I am also heartened that discussions are developing between our local health providers and business leaders to explore with the state alternate protocols for visitors which would better assure the safety and health of residents, employees and visitors alike allowing some prospect for summer business while containing the risk that our area suddenly becomes the next New England COVID hotspot which all acknowledge would be the worst possible outcome in terms of both health and business.

A rigorous protocol of screening and testing visitors and employees will require substantial new logistical effort from all parties.  But the essential importance of our businesses and health makes such an effort prudent and necessary.

If we can gain such a mutual commitment from businesses, residents, and healthcare providers, I believe we might be able, even within the overall prospect of a curtailed season, to make things at least a little better and safer for everyone.

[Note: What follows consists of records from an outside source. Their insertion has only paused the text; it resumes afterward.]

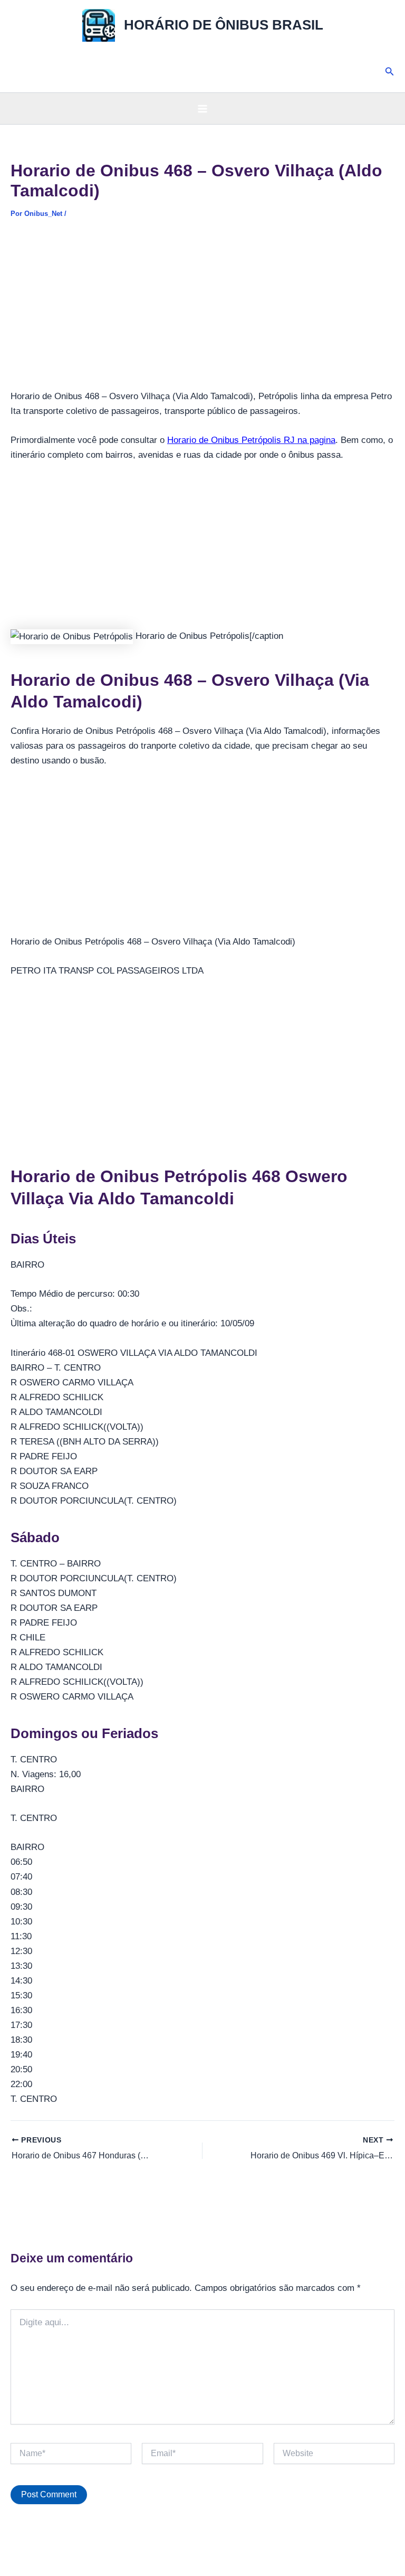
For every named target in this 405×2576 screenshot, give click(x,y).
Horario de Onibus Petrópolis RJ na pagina (251, 440)
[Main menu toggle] (202, 109)
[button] (389, 72)
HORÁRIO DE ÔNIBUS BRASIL (223, 25)
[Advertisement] (202, 311)
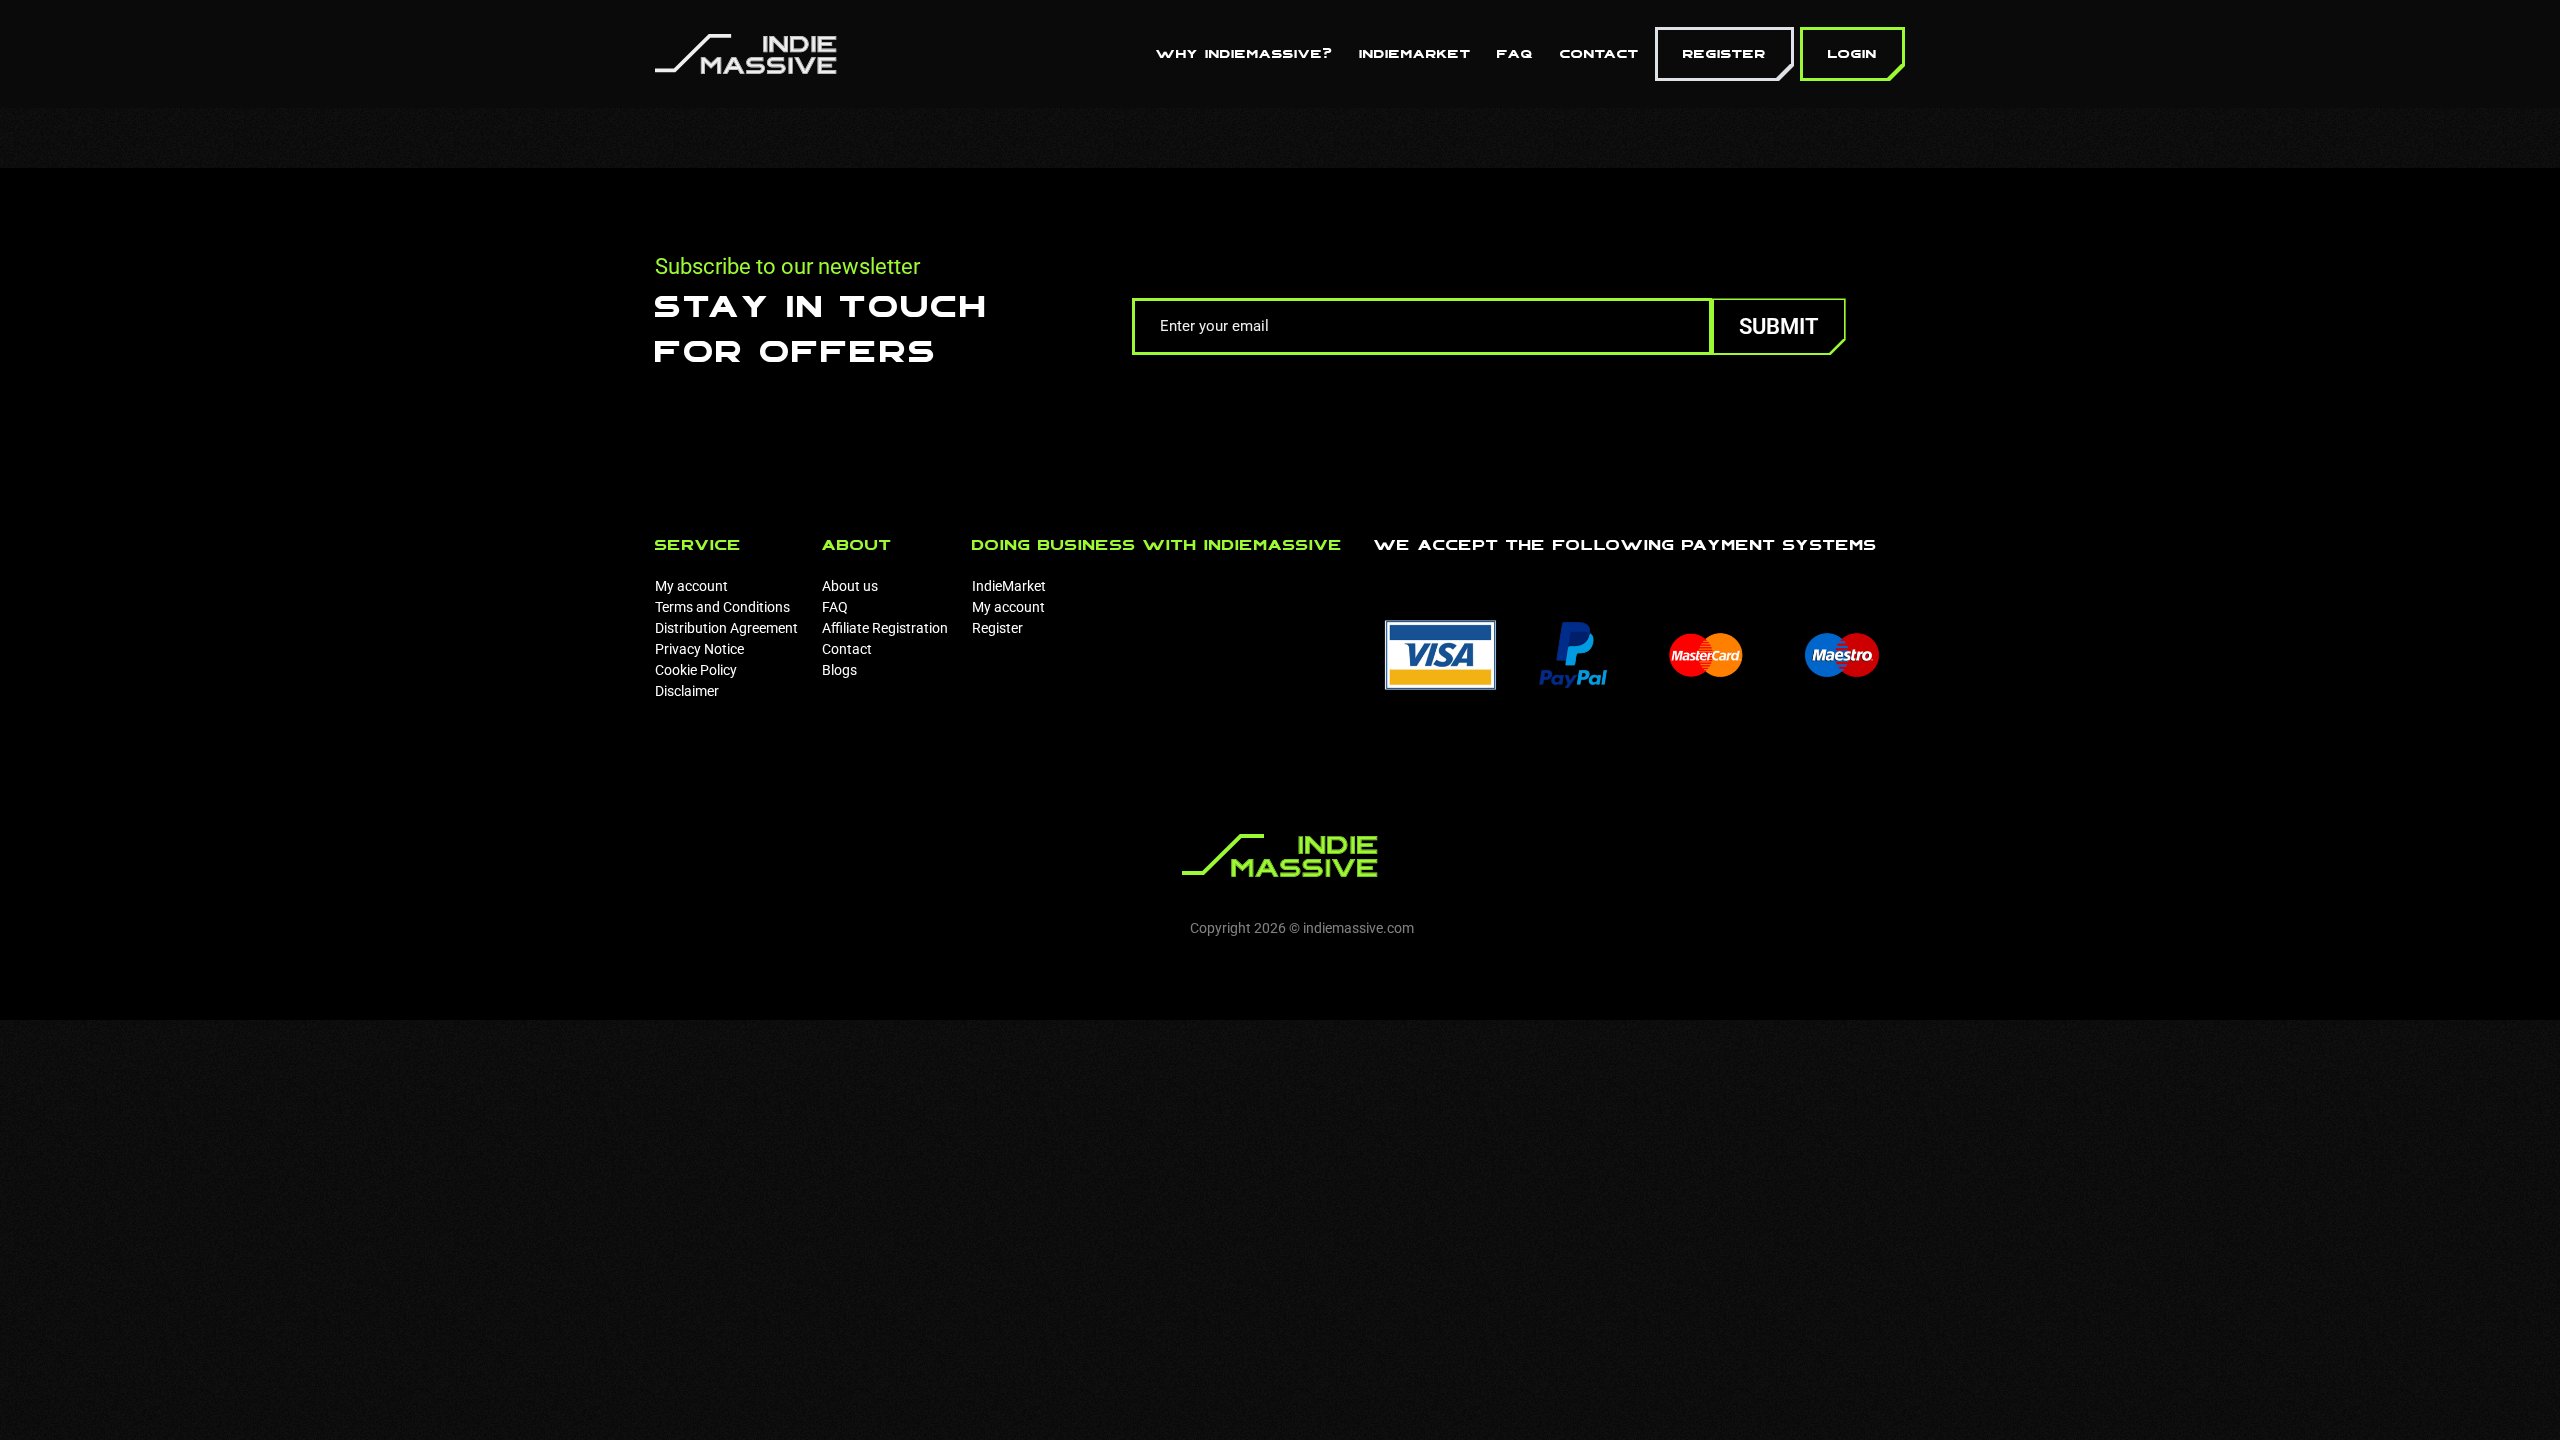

From conversations that I have had in Augusta, I am confident that the Governor understands and shares my concerns. Our common purpose is to keep people safe by avoiding the catastrophe of a viral outbreak that would cause Mainers to die and prolong the economic harm to our communities. Denying that risk is both shortsighted and dangerous.

To achieve that common goal, we need solutions based in science which allow us to go about our lives and pursue our livelihoods safely and without unnecessary impediment. I know the Governor understands and agrees with that as well and supports discussions toward that end.

In the meantime, the secondary consequences of this pandemic are already stressing the well-being of many individuals and families to the point of real damage..  

To me, this is all the more reason to avoid setbacks now and risk prolonging the collective sacrifices that families are currently making.  But these compounding hardships also confirm the necessity of providing a broad safety net for all our citizens at this time.  

No one should be losing their homes, suffering from untreated illness, or going without food as a result of what is now both a public health crisis and a growing economic crisis.  We are fortunate here to have excellent volunteer networks of community care. But the state and federal governments simply must step up to the task on the road ahead as well.